• _WHAT THIS TASK INVOLVES_: Leave out pictures; repeat exactly the lines from the "This screenshot has width=468, height=317." line through the last of the data below.

[Collected data entries]
* * *

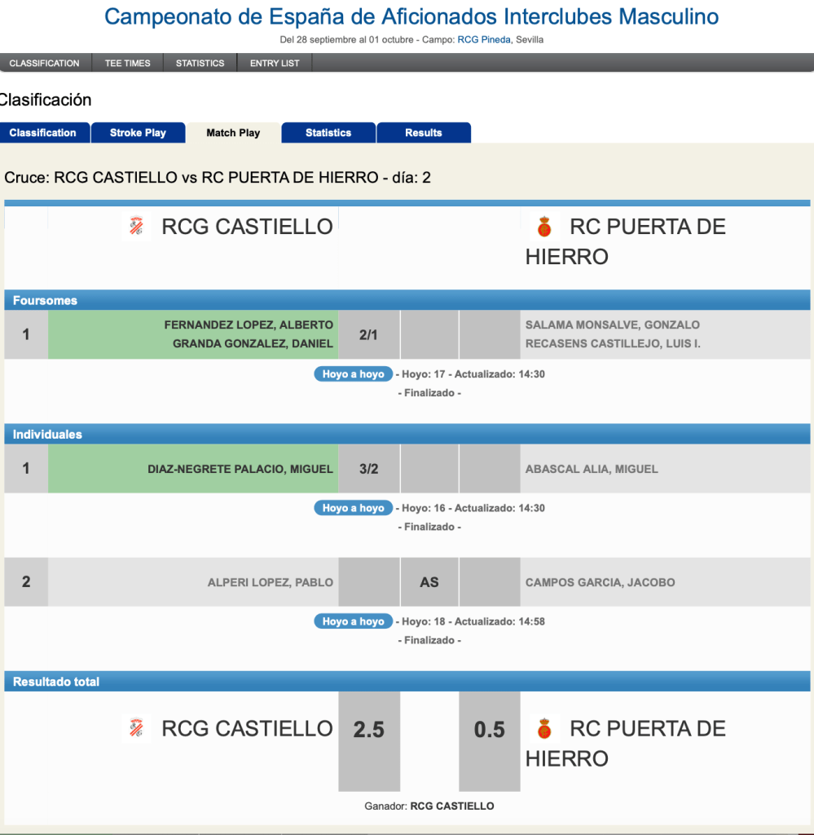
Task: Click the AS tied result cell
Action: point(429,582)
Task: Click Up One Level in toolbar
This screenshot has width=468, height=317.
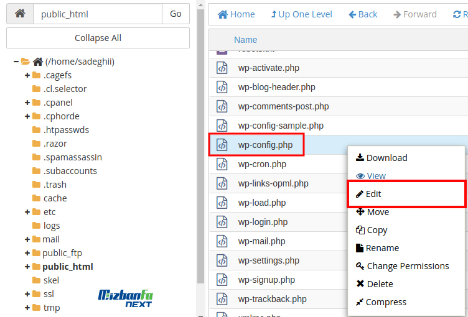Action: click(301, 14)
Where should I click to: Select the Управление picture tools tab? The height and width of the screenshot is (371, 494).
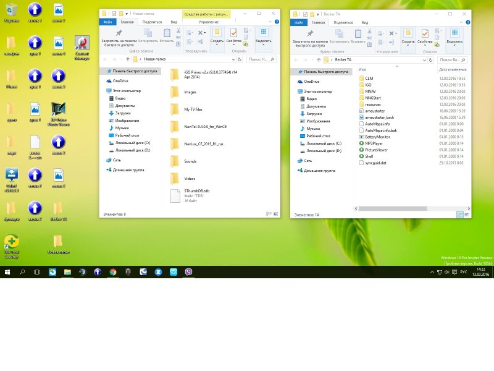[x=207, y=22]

* * *

• _ANSWER SECTION_:
This screenshot has width=468, height=317.
Action: click(301, 14)
Where should I click to: Select the Управление picture tools tab? The height and width of the screenshot is (371, 494).
[x=207, y=22]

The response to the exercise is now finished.